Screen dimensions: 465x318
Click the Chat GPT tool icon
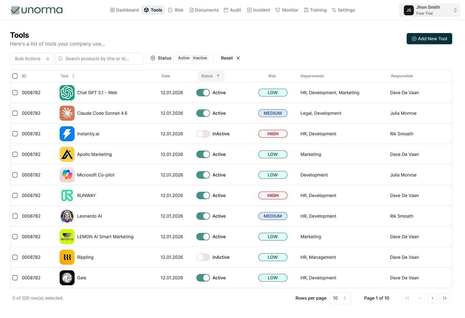coord(67,93)
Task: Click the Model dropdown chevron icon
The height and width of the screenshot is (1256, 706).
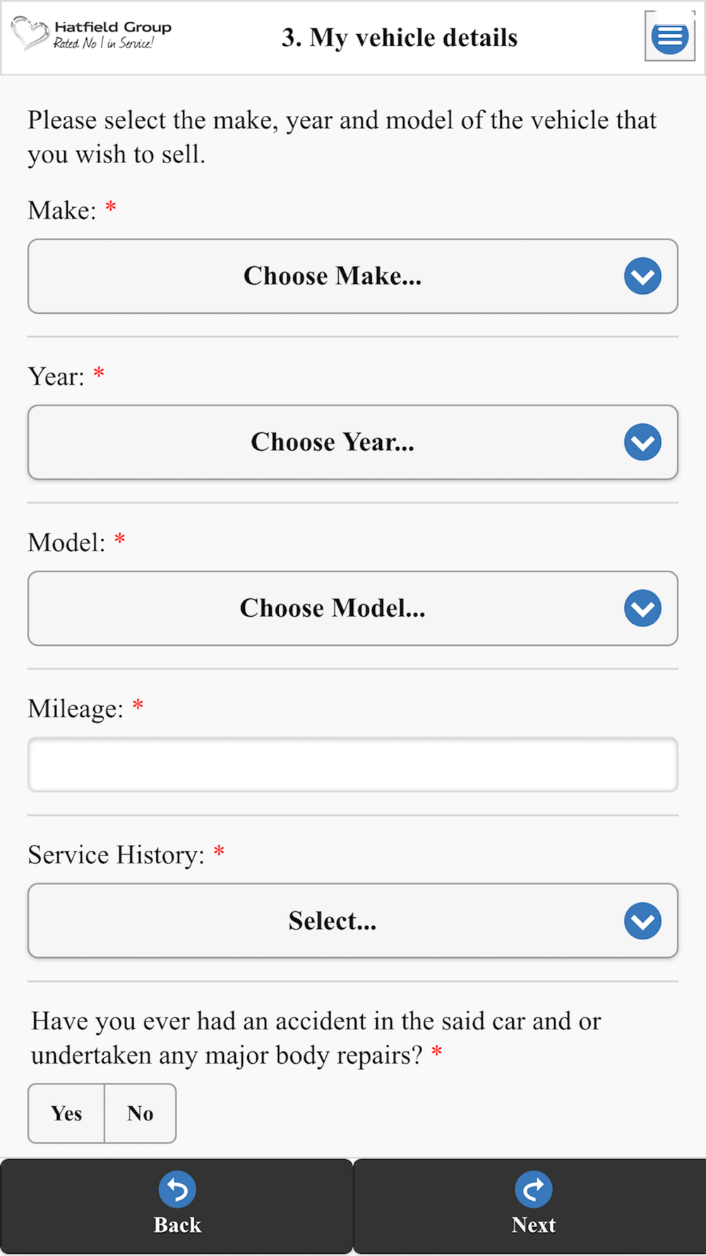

待办任务: 把上面的数据逐行整理成编号列表，空行不计，图片不要放进答案。

完成结果:
1. Screen dimensions: 465x318
2. Click the Chat GPT tool icon
3. coord(67,93)
4. Task: Click the Model dropdown chevron icon
5. The height and width of the screenshot is (1256, 706).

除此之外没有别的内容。